• [Items]
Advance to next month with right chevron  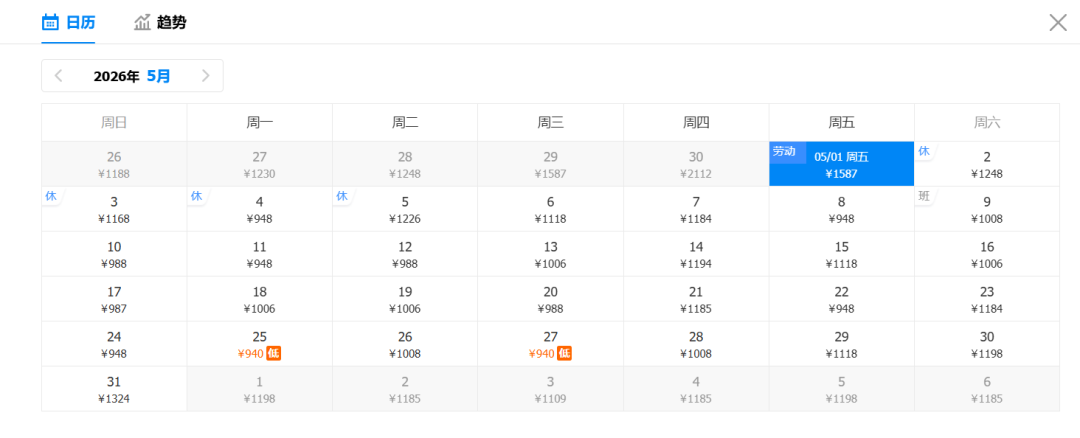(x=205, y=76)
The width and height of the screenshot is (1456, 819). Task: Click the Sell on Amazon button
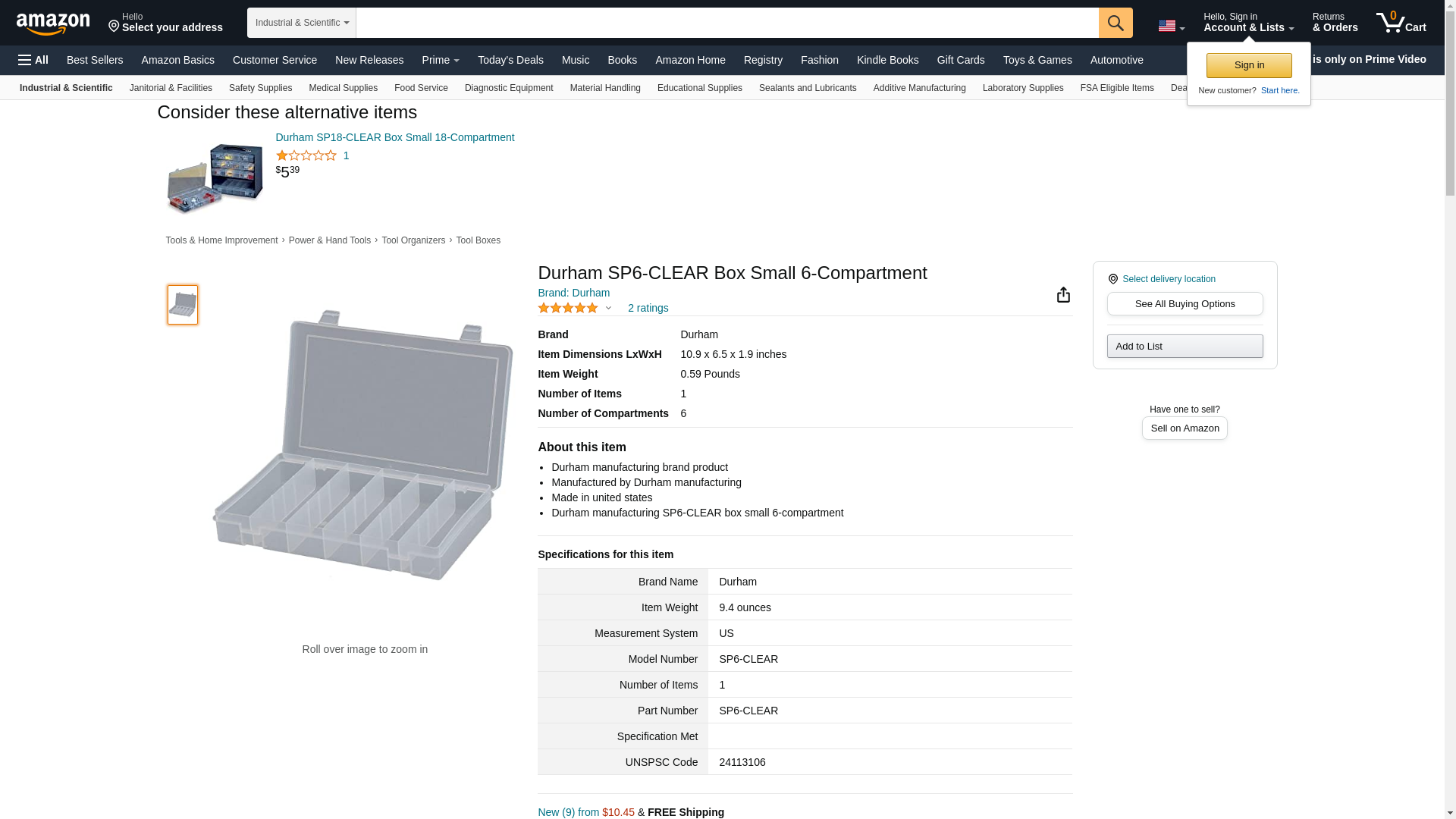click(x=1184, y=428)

* * *

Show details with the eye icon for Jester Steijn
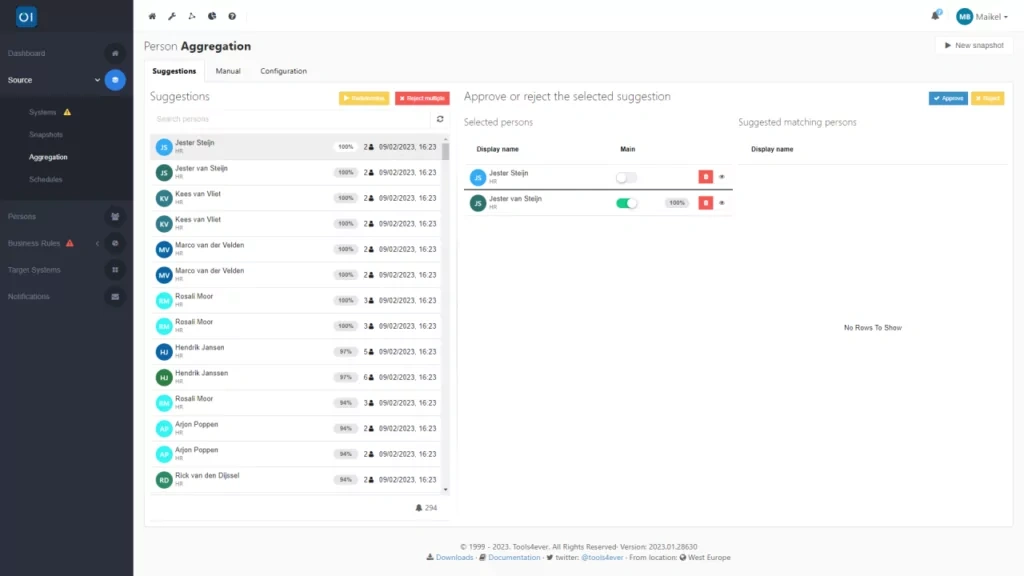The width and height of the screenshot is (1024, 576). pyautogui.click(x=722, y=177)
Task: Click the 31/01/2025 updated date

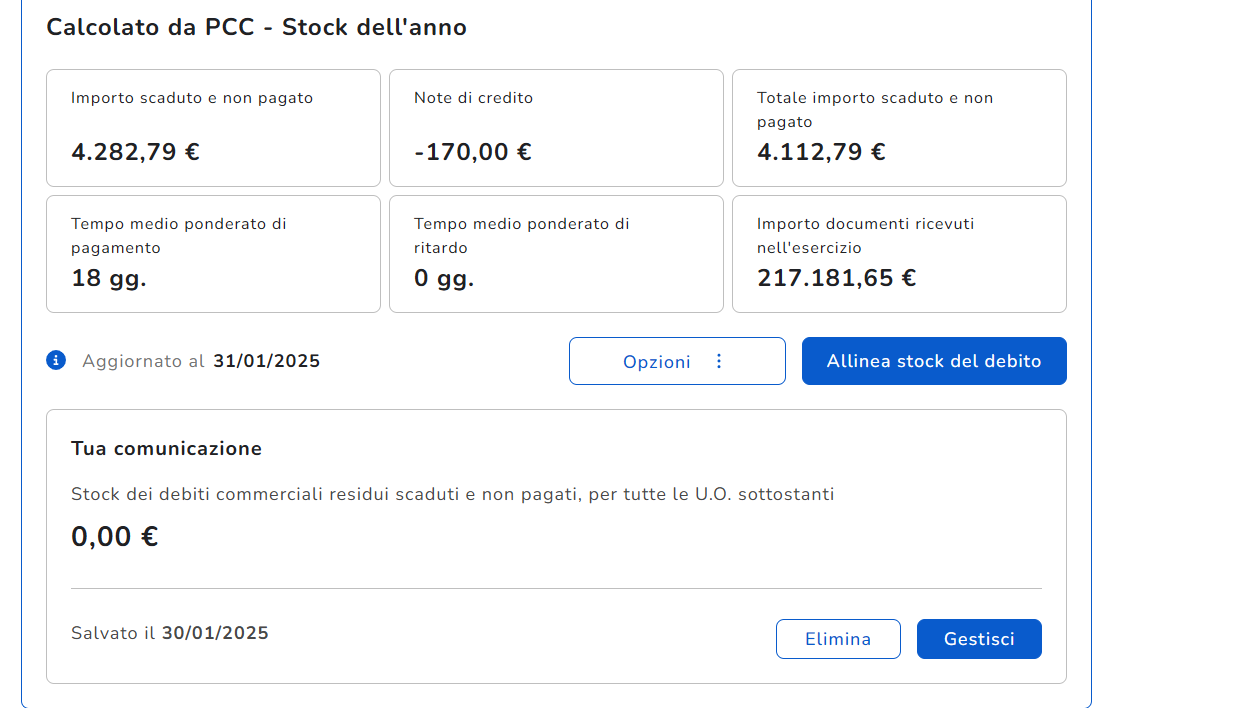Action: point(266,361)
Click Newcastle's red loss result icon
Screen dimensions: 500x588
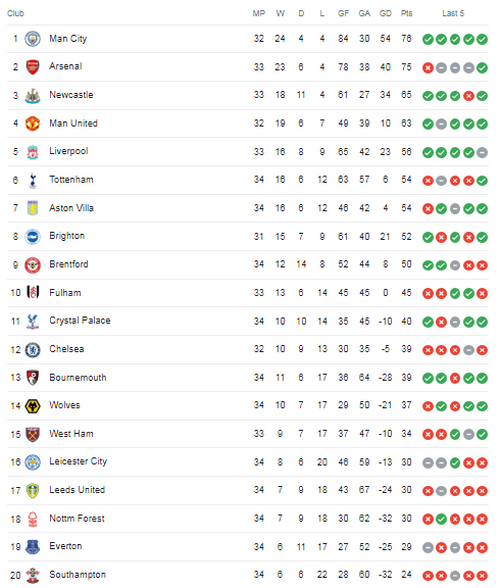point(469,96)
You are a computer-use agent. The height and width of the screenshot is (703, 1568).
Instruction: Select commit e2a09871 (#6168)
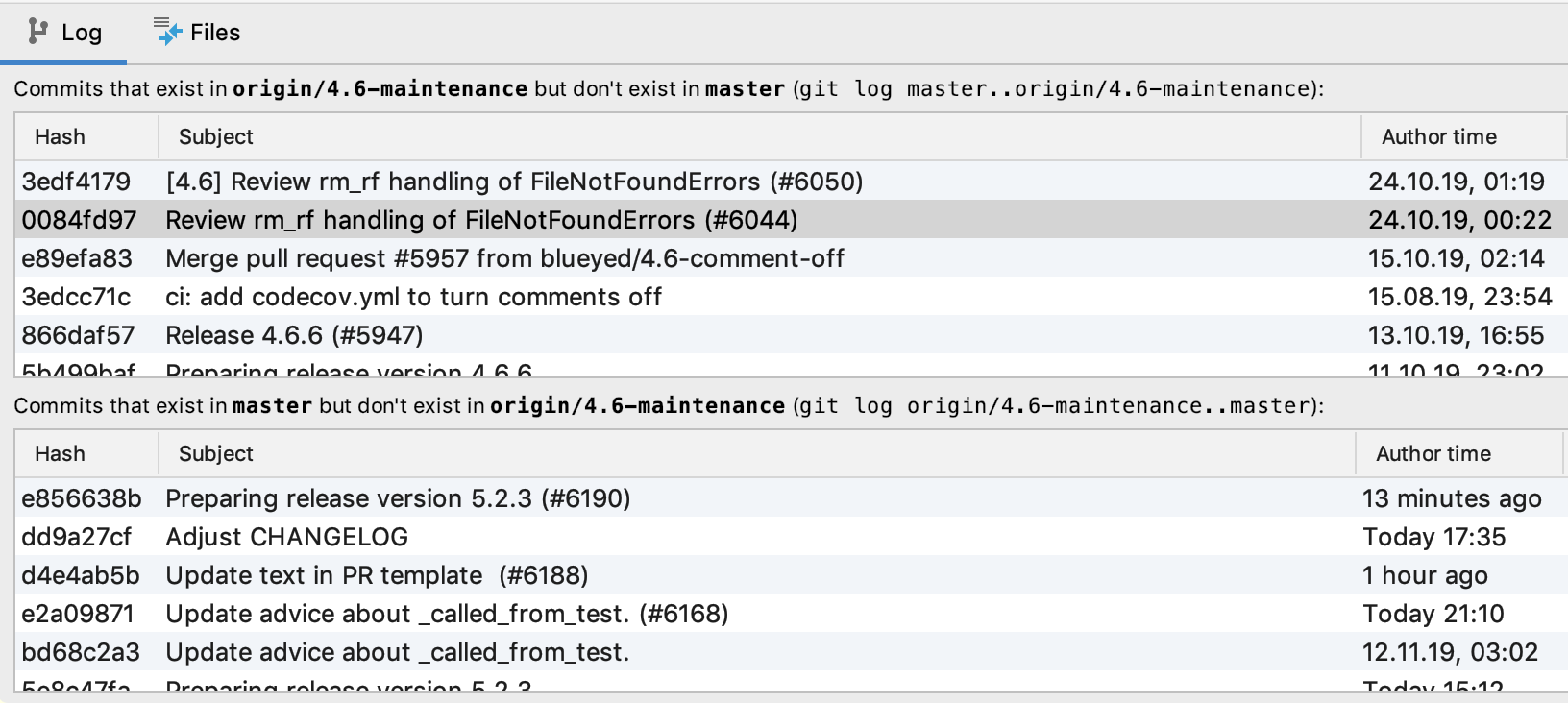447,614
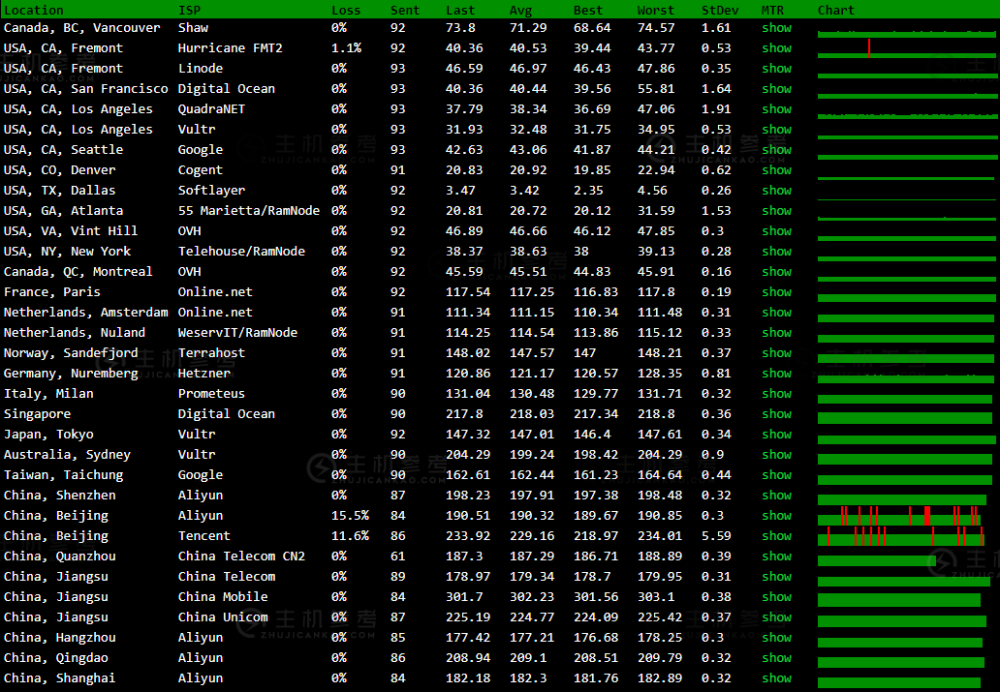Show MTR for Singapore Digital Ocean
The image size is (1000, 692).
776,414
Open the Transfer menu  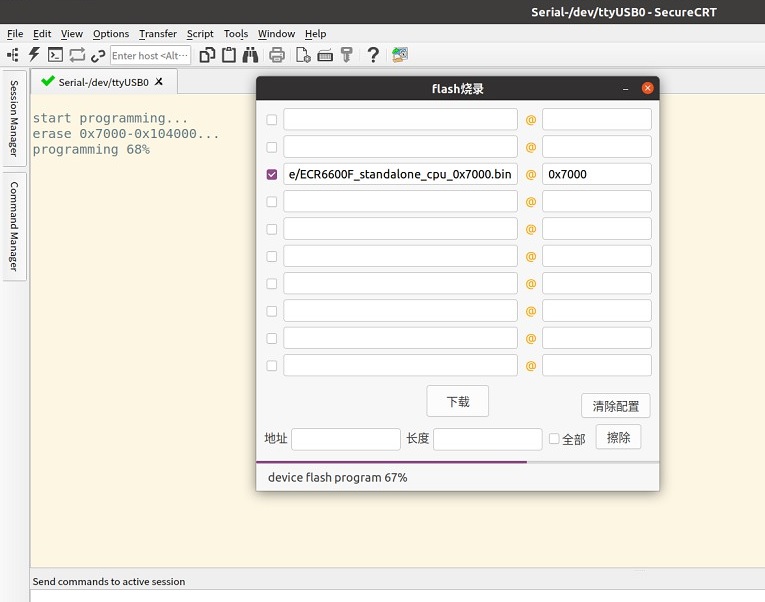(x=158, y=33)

• [What you need to do]
Which lines above contain the string "Task" with matching case? List each of those lines in full.

• [Exercise result]
The width and height of the screenshot is (1456, 819). Task: Click the Sell on Amazon button
Task: Click the 31/01/2025 updated date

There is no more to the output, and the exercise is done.